The doctor will cover him from this side."

"Fine!" said the doctor. "Fine, except that I propose to go in myself with you. He's a devil to fight. I could see that last night."

Cameron hesitated.

"There's really no use, you know, Doctor. The constable and I can handle him."

Moira stood looking eagerly from one to the other.

"All right," said the doctor, "'nuff said. Only I'm going in. If you want to come along, suit yourself."

"Oh, do be careful," said Moira, clasping her hands. "Oh, I'm afraid."

"Afraid?" said the doctor, looking at her quickly. "You? Not much fear in you, I guess."

"Come on, then," said Cameron. "Moira, you stay here and keep your eye on him. You are safe enough here."

She pressed her lips tight together till they made a thin red line in her white face.

"Can you let me have a gun?" she asked.

"A gun?" exclaimed the doctor.

"Oh, she can shoot--rabbits, at least," said her brother with a smile.

"I shall bring you one, Moira, but remember, handle it carefully."

With a gun across her knees Moira sat and watched the development of the attack. For many minutes there was no sign or sound, till she began to wonder if a change had been made in the plan. At length some distance down the canyon and on the other side Sergeant Crisp was seen working his way with painful care step by step toward the rock of rendezvous.

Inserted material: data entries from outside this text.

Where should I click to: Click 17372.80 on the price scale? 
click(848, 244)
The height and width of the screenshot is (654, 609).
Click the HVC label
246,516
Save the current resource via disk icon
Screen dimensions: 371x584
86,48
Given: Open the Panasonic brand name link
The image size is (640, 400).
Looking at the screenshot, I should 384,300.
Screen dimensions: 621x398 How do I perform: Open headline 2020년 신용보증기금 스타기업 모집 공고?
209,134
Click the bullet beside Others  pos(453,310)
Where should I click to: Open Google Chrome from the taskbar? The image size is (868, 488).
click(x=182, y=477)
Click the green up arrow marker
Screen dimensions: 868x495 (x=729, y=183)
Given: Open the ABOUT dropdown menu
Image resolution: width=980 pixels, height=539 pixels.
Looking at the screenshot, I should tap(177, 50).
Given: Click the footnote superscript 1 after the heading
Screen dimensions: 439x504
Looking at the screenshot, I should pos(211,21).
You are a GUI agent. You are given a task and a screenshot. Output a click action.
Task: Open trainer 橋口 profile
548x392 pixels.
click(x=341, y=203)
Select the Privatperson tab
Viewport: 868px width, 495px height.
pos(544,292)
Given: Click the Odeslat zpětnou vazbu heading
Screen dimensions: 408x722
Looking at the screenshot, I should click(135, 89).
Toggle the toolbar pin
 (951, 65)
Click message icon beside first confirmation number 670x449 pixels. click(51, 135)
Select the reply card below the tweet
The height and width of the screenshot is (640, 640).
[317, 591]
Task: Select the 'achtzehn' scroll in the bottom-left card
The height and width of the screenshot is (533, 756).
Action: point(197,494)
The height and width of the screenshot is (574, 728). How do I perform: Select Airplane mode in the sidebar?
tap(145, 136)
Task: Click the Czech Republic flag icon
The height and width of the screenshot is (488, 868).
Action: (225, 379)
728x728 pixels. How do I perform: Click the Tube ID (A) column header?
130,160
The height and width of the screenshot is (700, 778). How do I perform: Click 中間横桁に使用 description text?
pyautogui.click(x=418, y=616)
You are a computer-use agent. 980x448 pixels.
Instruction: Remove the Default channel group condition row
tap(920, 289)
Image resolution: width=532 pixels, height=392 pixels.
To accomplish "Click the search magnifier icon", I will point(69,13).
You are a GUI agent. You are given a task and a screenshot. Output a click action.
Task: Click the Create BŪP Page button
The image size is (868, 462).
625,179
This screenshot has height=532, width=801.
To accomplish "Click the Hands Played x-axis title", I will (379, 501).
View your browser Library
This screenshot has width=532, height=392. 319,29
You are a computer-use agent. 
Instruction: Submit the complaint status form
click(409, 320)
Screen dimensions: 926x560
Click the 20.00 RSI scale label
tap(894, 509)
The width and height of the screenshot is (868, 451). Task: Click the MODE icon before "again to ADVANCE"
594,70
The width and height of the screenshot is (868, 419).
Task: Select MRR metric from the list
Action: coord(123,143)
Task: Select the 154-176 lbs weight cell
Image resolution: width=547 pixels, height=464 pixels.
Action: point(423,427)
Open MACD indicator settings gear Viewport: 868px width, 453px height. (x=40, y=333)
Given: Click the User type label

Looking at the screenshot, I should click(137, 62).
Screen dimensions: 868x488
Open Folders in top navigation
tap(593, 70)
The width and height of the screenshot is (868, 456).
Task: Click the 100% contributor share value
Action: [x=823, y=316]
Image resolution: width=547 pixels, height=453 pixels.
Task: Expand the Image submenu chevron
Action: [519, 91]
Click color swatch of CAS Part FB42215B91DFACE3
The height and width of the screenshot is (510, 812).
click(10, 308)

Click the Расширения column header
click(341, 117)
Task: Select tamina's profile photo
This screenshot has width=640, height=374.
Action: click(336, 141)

There was no sign of her brother or Dr. Martin. It was for them she watched with an intensity of anxiety which she could not explain to herself. At length Sergeant Crisp reached the crag against whose base the penthouse leaned in which the sleeping Indian lay. Immediately she saw her brother, quickly followed by Dr. Martin, leap the little stream, run lightly up the sloping rock and join Crisp at the crag. Still there was no sign from the Indian. She saw her brother motion the Sergeant round to the farther corner of the penthouse where it ran into the spruce tree, while he himself, with a revolver in each hand, dropped on one knee and peered under the leaning poles. With a loud exclamation he sprang to his feet.

"He's gone!" he shouted. "Stand where you are!" Like a hound on a scent he ran to the back of the spruce tree and on his knees examined the earth there. In a few moments his search was rewarded. He struck the trail and followed it round the rock and through the woods till he came to the hard beaten track. Then he came back, pale with rage and disappointment. "He's gone!" he said.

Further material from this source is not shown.